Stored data
■ ■ ■ ■

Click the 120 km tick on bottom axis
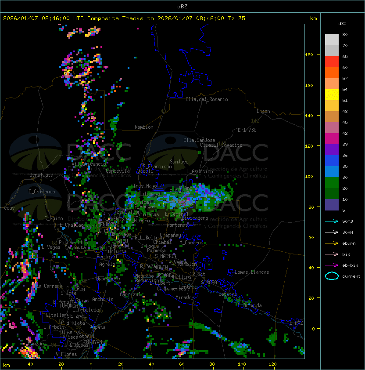Screen dimensions: 365x370 pos(272,364)
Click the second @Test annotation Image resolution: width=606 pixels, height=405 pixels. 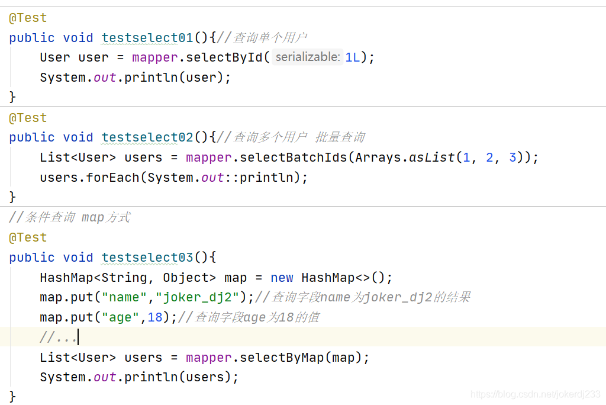[x=28, y=118]
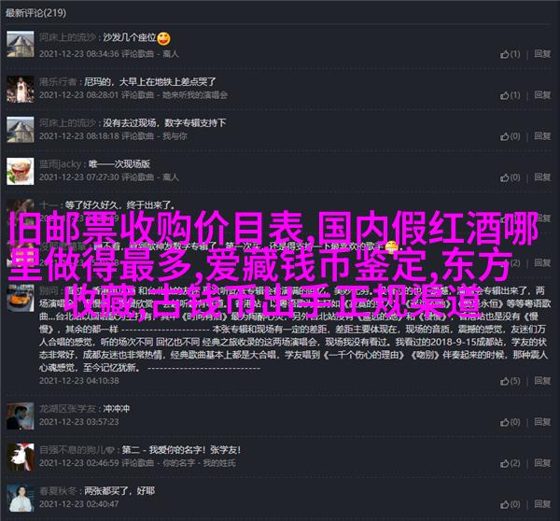Image resolution: width=560 pixels, height=521 pixels.
Task: Open song link 我与你
Action: [x=175, y=136]
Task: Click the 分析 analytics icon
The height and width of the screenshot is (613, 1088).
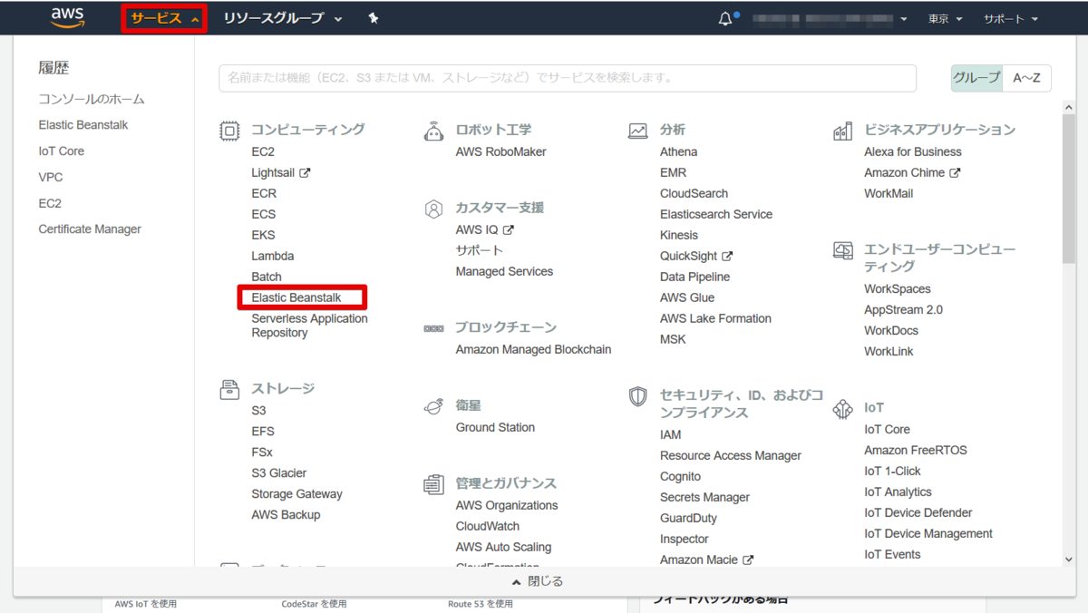Action: (x=636, y=129)
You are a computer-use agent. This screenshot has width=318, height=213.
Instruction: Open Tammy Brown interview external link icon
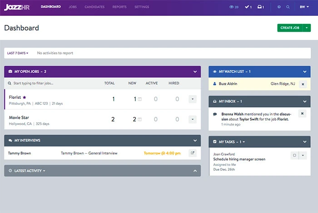pyautogui.click(x=192, y=153)
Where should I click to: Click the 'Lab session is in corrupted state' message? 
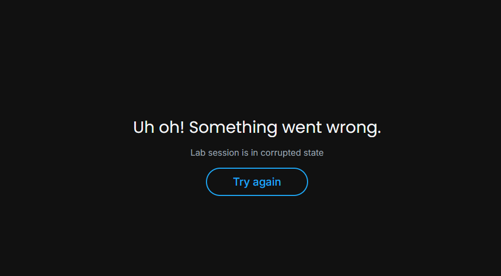click(x=257, y=153)
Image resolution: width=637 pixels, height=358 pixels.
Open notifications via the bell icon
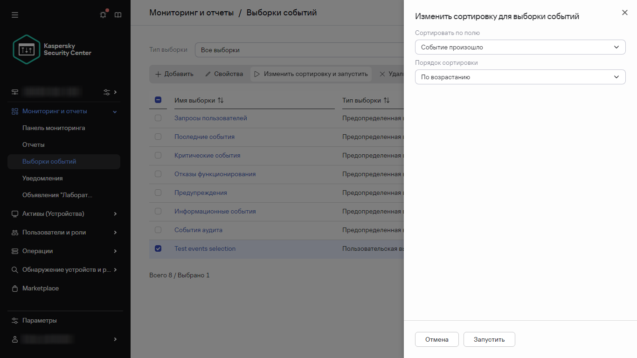tap(103, 14)
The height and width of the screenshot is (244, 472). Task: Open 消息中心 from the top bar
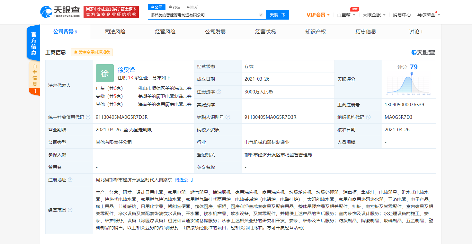coord(401,14)
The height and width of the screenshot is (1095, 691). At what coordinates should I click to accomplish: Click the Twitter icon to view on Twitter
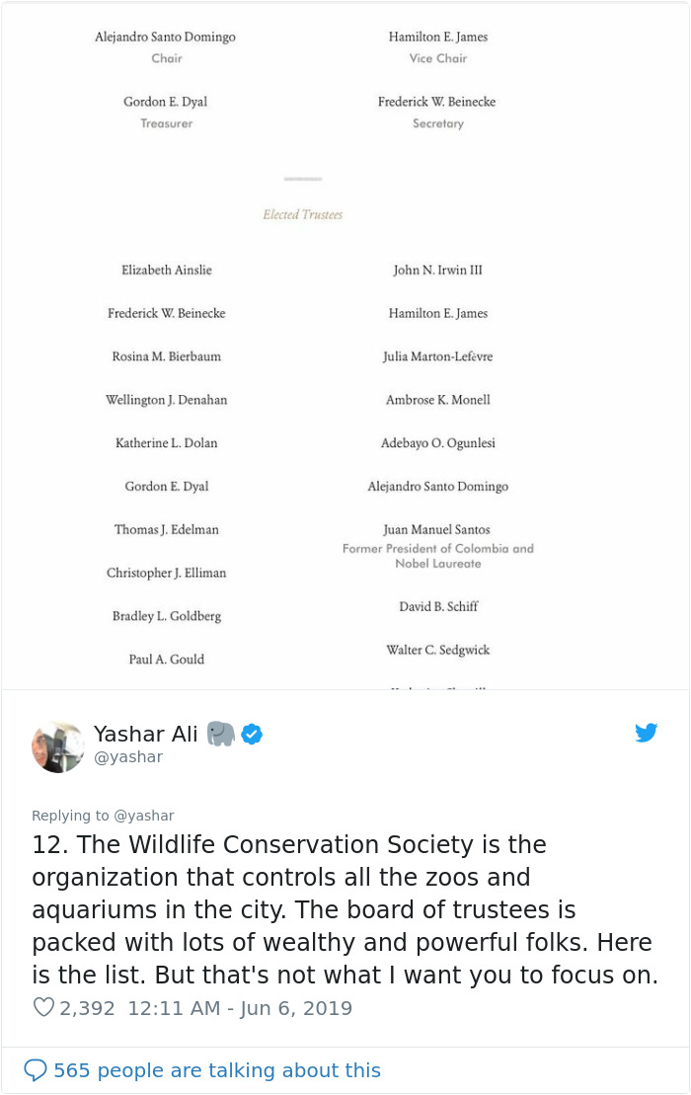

■ ■ ■ ■

= WHAT THE TASK ASKS =
To answer, repeat exactly the lines from the line containing "Where should I" through the last line of the data above, leaving out all pictures.

= TASK RESPONSE =
Where should I click to: Click the 'Lab session is in corrupted state' message? 
click(x=257, y=153)
Image resolution: width=637 pixels, height=358 pixels.
Open notifications via the bell icon
tap(103, 14)
The height and width of the screenshot is (244, 472). Task: Open 消息中心 from the top bar
coord(401,14)
The height and width of the screenshot is (1095, 691). At what coordinates should I click to accomplish: Click the Twitter icon to view on Twitter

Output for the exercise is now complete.